====== Records for the exercise
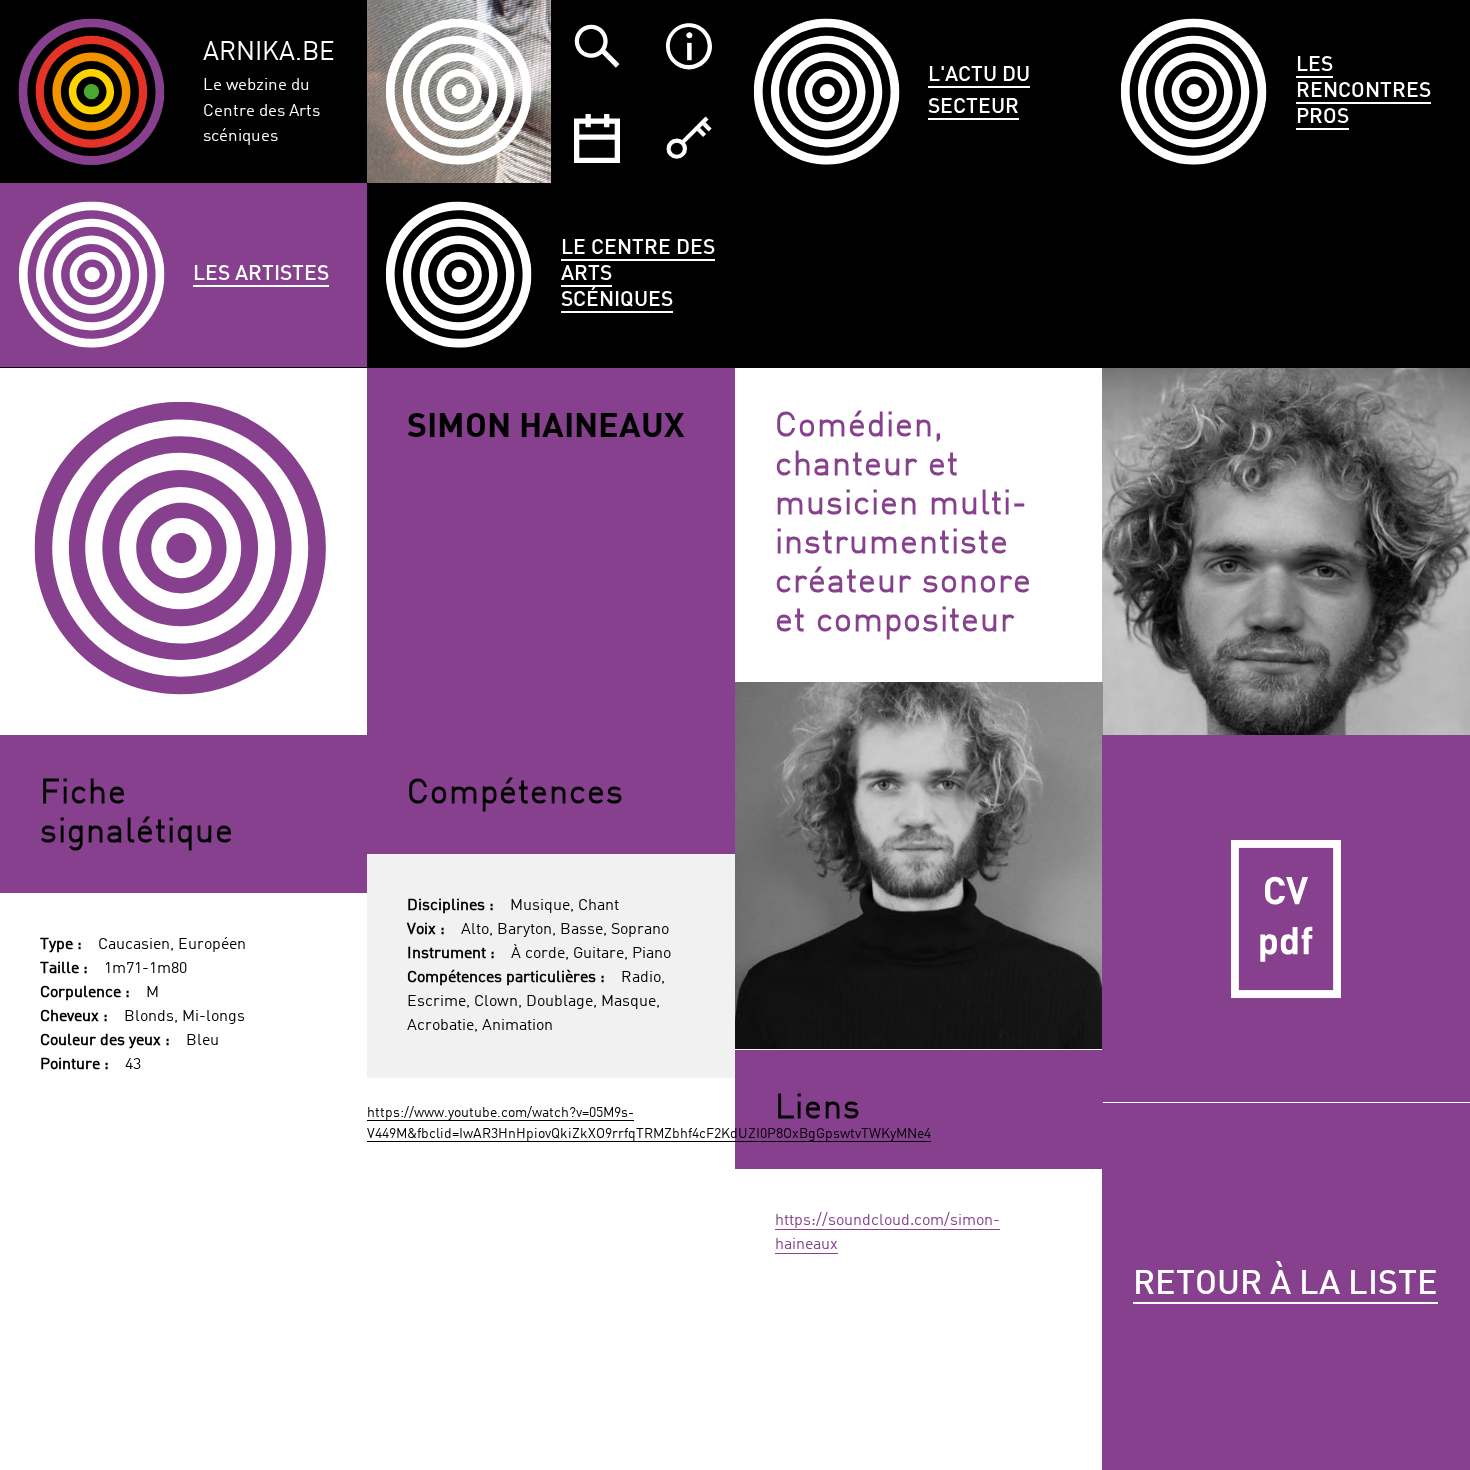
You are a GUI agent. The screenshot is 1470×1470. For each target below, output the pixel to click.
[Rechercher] (597, 46)
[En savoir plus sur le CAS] (689, 46)
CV (1286, 919)
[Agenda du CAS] (597, 138)
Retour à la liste (1285, 1285)
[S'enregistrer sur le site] (689, 138)
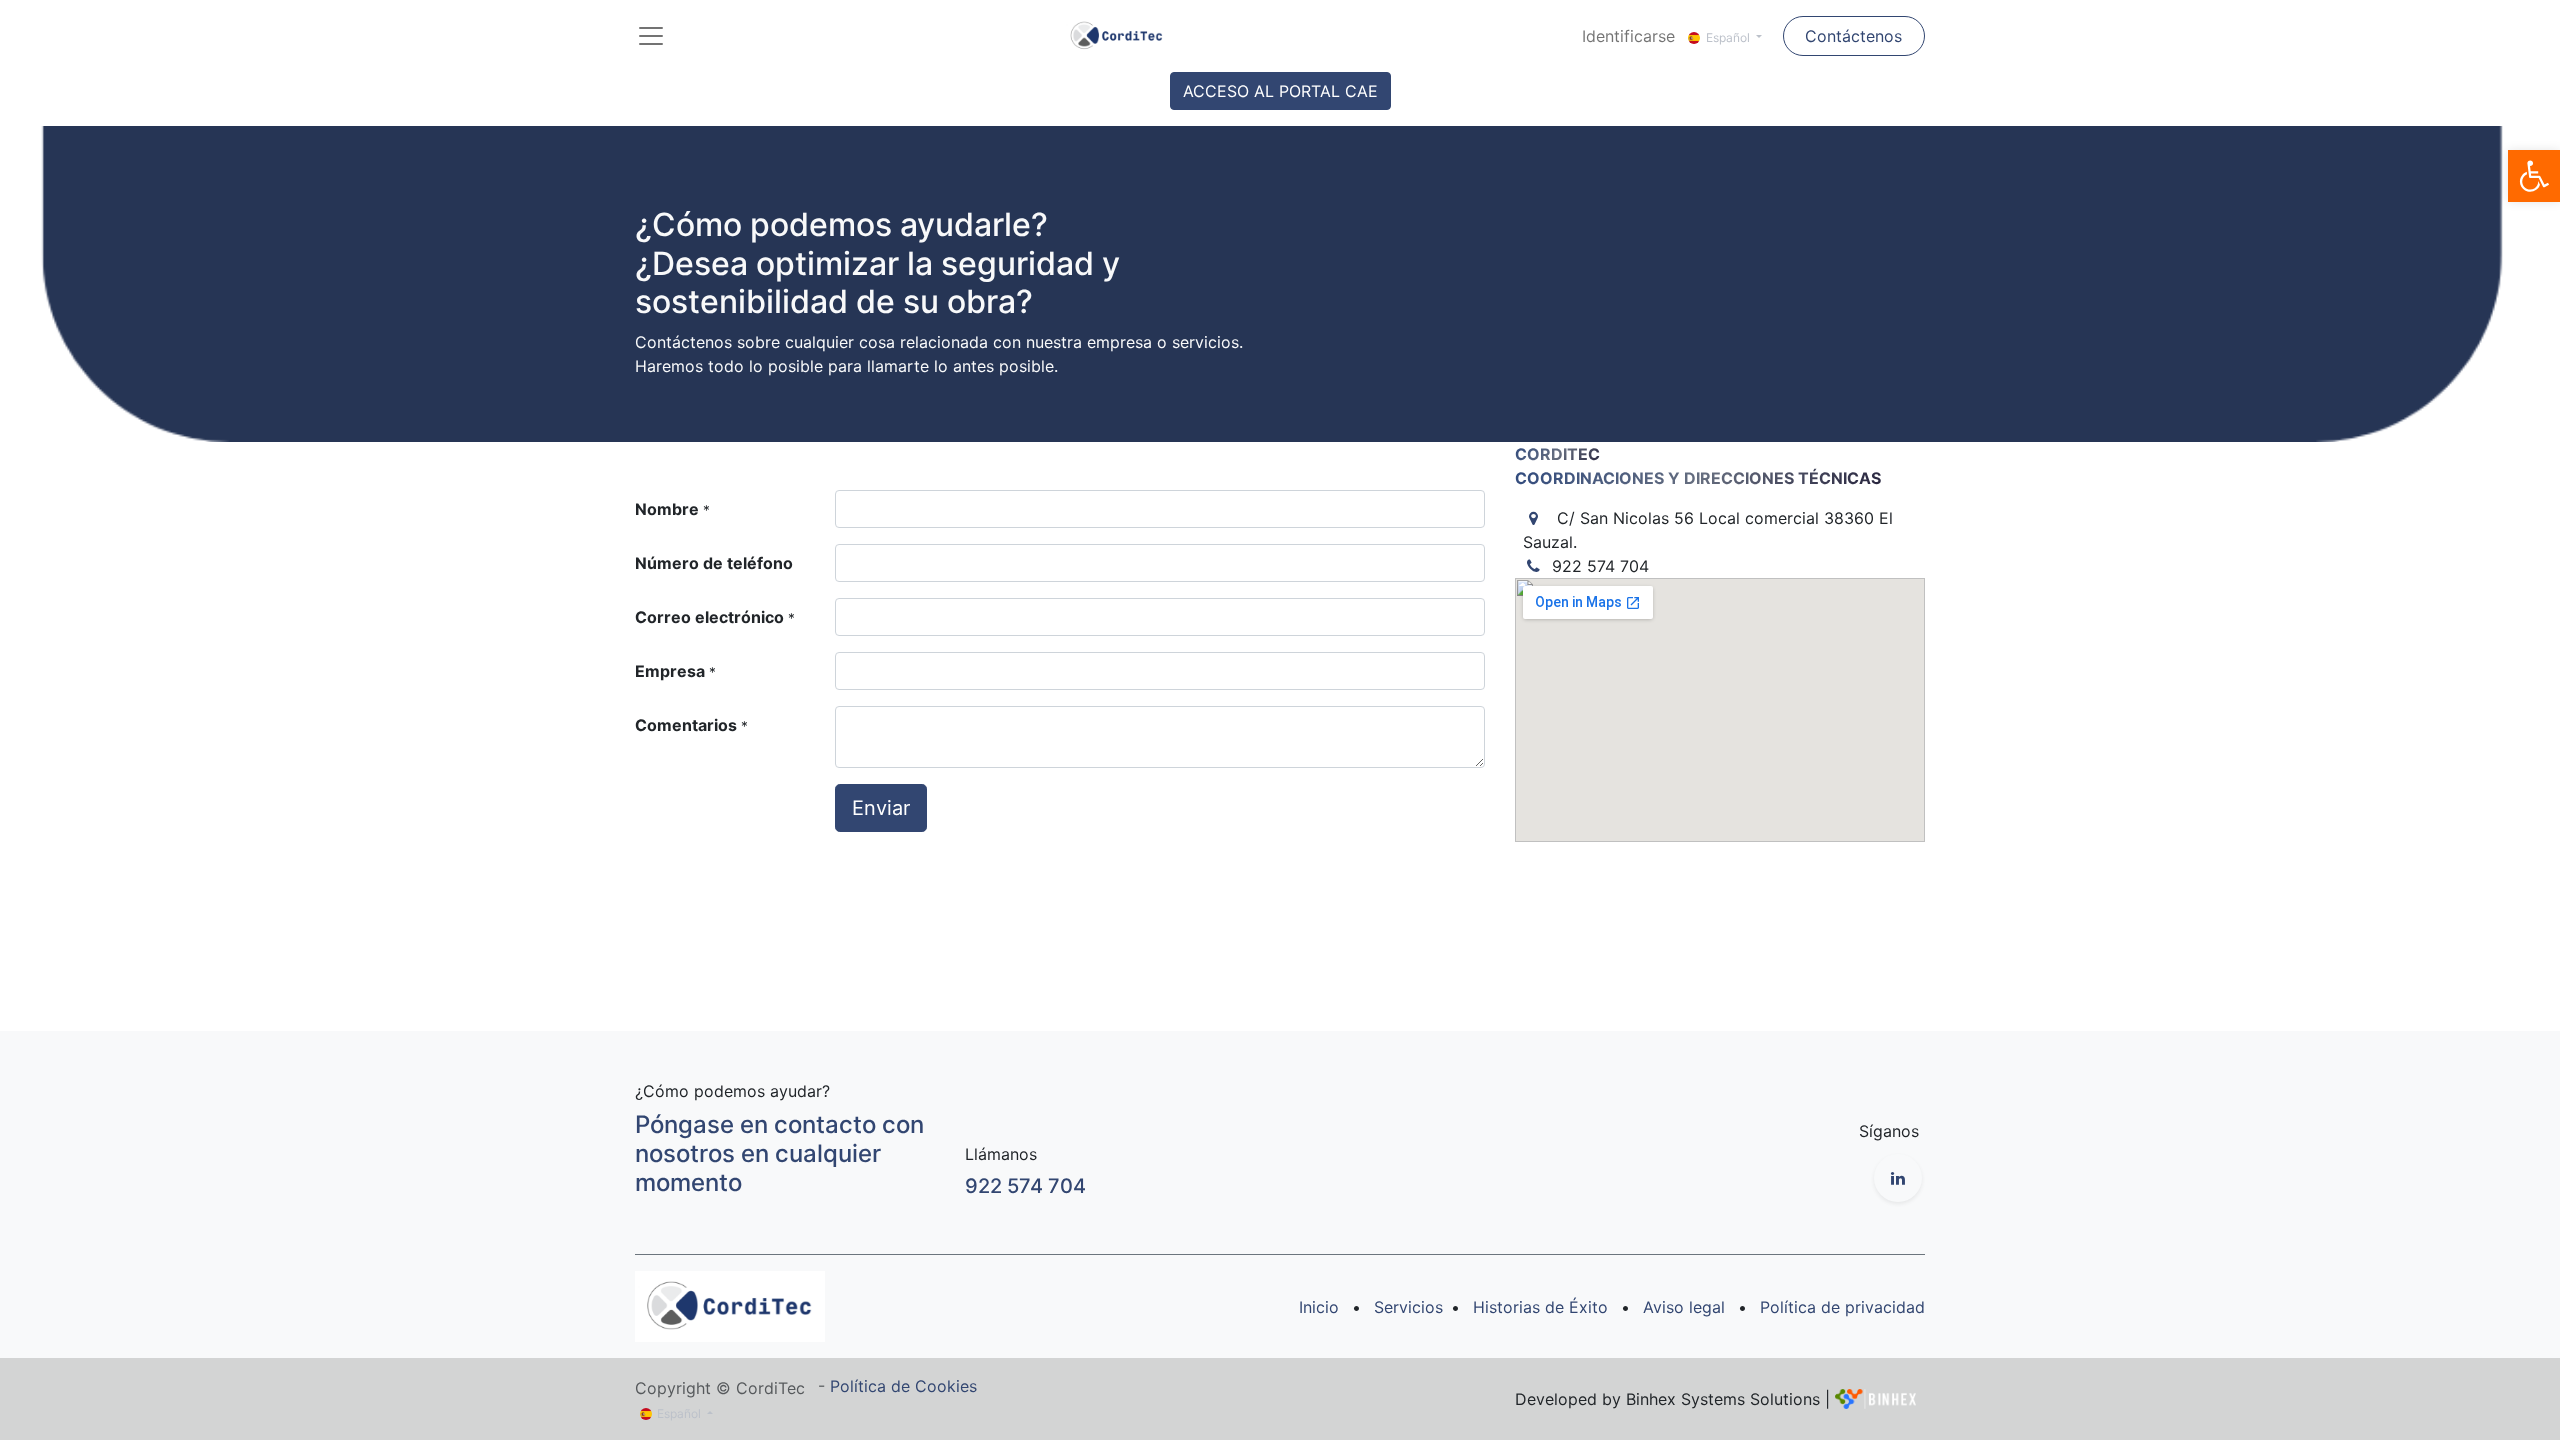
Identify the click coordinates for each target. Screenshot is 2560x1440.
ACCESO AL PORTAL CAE (1280, 91)
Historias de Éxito (1540, 1307)
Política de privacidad (1842, 1307)
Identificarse (1628, 36)
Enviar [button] (881, 808)
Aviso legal (1684, 1307)
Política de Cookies (903, 1386)
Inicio (1319, 1307)
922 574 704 (1025, 1186)
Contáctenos (1853, 36)
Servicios (1408, 1307)
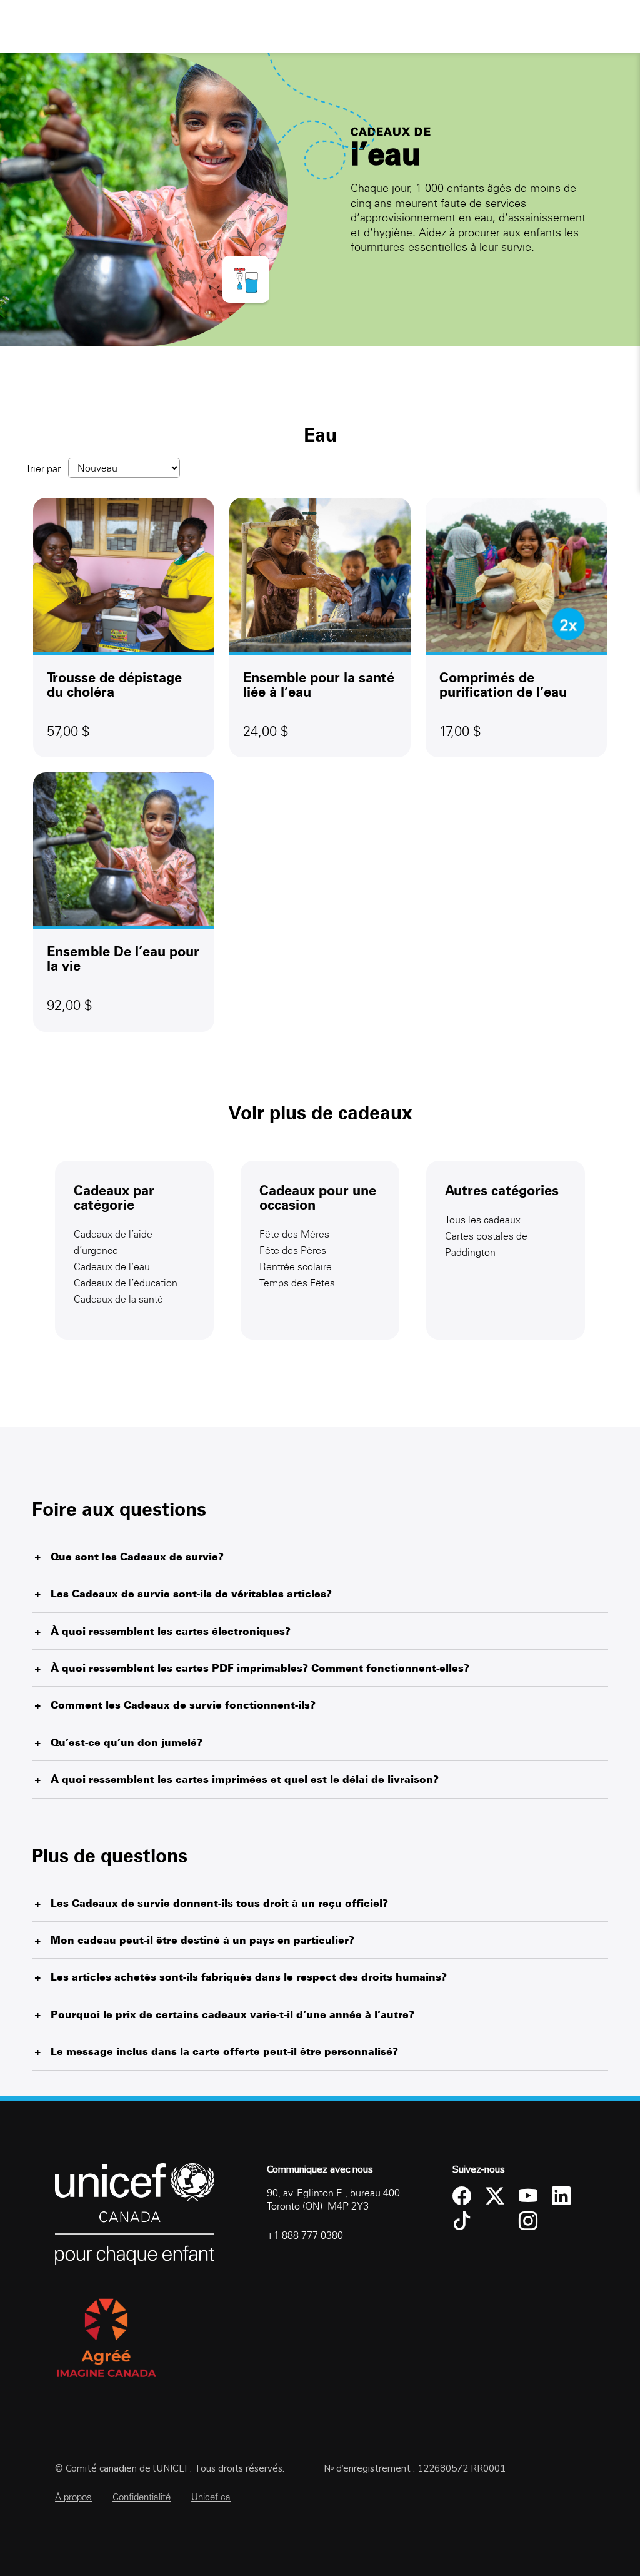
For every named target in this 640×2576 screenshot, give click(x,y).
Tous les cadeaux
============
▶ _Work task_
From the material above, please return each line containing "target".

▶ _Written answer_
You are a GUI agent. The screenshot is 1470×1470. For each target below, output the pixel to click.
Identify the click coordinates for each target. Screenshot is 2560x1440.
For every named target in this 640×2576 screenshot, give click(x,y).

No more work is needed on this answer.